### Instructions for the task
Quote the newsletter word for word from "Grai Matters: Looker" to "to change that.".

### Text block
Grai Matters: Looker π? I hardly know her.
It's Live
The BI layer is, somewhat ironically, one of the hardest components of the data stack for many data engineering teams to generate insight into. It's a user facing component often offering generic query capabilities straight to users who may not fully understand the underlying data model. Add to this, configuration is often GUI driven making it difficult to apply software engineering best practices like version control to the development process.
We discussed some of this in last months newsletter about Metabase but these problems generalize across BI tools (including Looker). The user facing attributes of BI tools make otherwise simple testing tasks like testing data migrations for dashboard impact frustratingly difficult. Grai is aiming to change that.
If you're a gcp user an alpha release of the Looker integration has already rolled out and should be available in the sources tab of your dashboard. Once you've connected Looker into Grai existing CI test tasks will automatically start validating changes against user dashboards so give it a shot.
Lineage Discoverability
Navigating within the lineage of a large data graph can be difficult particularly if you don't know exactly what you're looking for in advance. We are continuing to iterate on different avenues of improvement here but this month saw the rollout of two major features
Semantic Search
New search capabilities are targeted at improving navigation within large graphs. With it you'll be able to
- Perform partial / fuzzy searches over your entire lineage
- Visually identify search matched data within your graph
- Navigate throughout the graph by clicking on search results within the search panel
This will be an area of continued improvement as we begin indexing additional aspects of metadata into search results so stay tuned for future updates.

### Data rows
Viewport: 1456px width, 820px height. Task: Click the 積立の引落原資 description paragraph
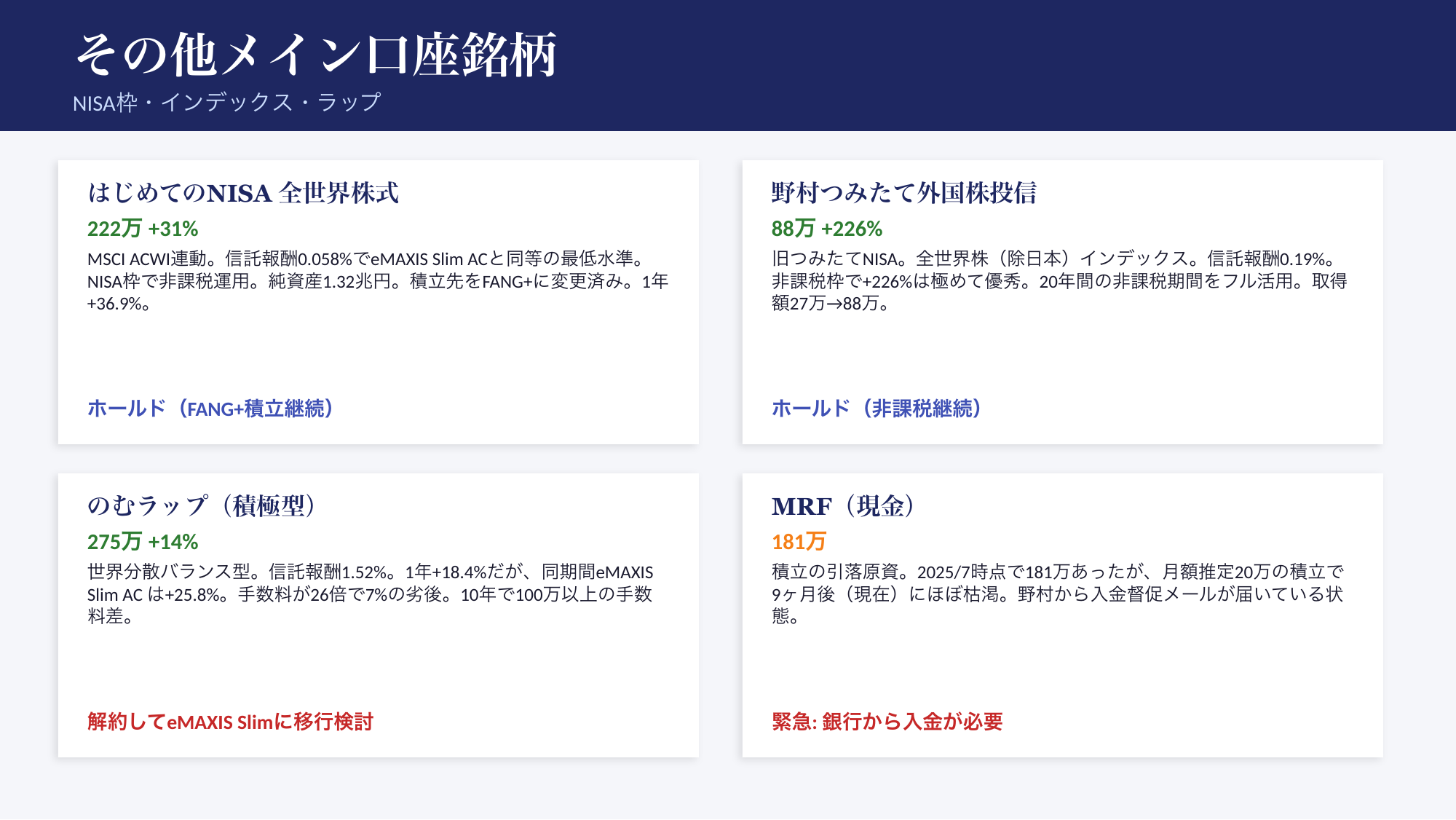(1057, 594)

---

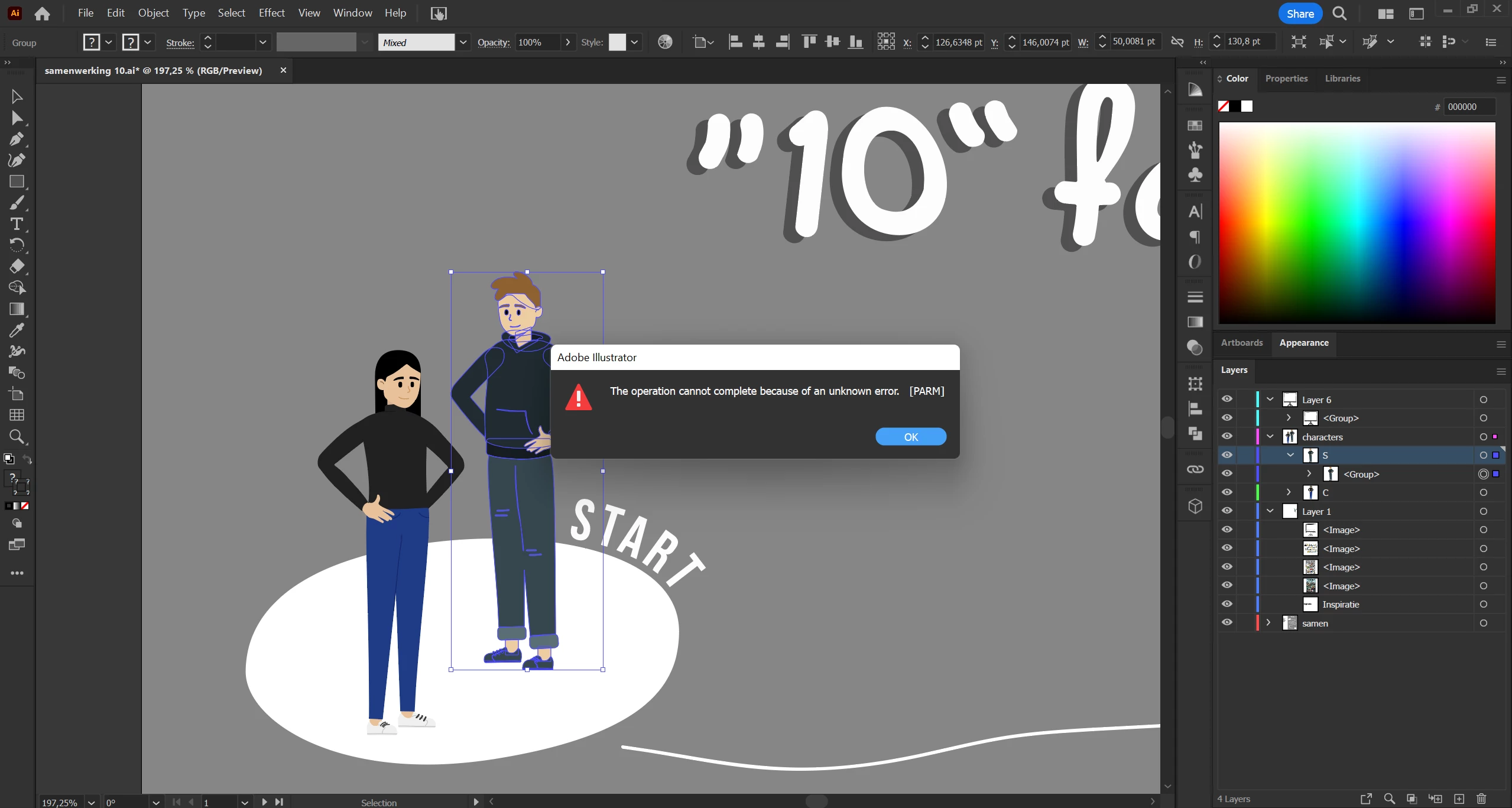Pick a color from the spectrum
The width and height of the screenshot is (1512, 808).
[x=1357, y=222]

...

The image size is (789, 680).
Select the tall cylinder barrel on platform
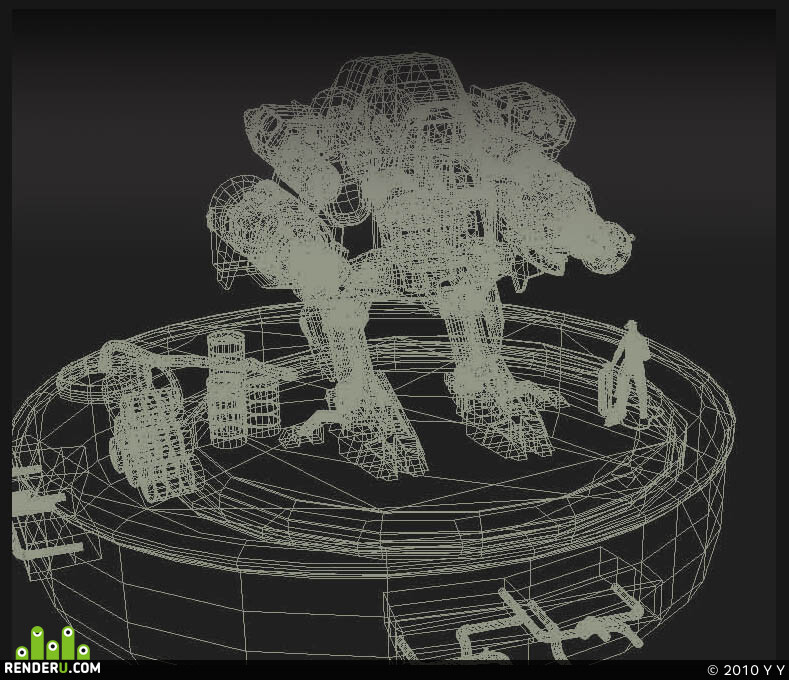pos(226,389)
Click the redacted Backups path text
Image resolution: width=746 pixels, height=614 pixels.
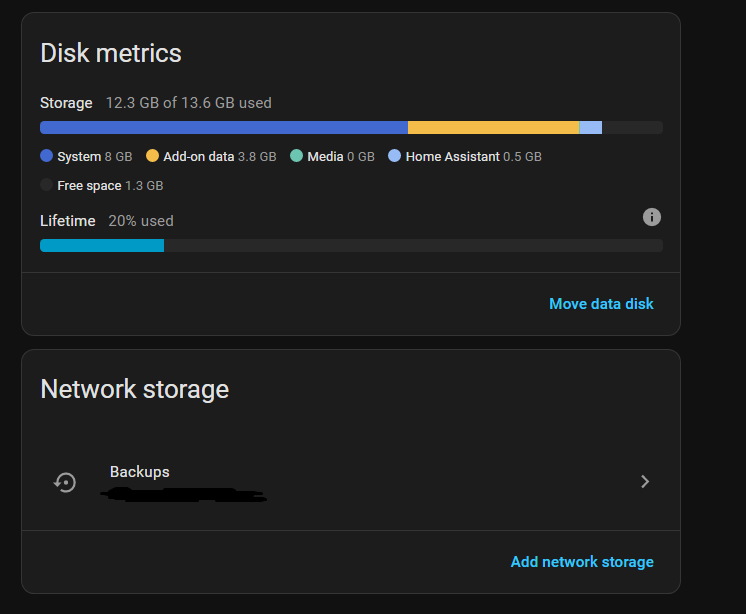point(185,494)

### Task response
Grai Matters: Looker π? I hardly know her.
It's Live
The BI layer is, somewhat ironically, one of the hardest components of the data stack for many data engineering teams to generate insight into. It's a user facing component often offering generic query capabilities straight to users who may not fully understand the underlying data model. Add to this, configuration is often GUI driven making it difficult to apply software engineering best practices like version control to the development process.
We discussed some of this in last months newsletter about Metabase but these problems generalize across BI tools (including Looker). The user facing attributes of BI tools make otherwise simple testing tasks like testing data migrations for dashboard impact frustratingly difficult. Grai is aiming to change that.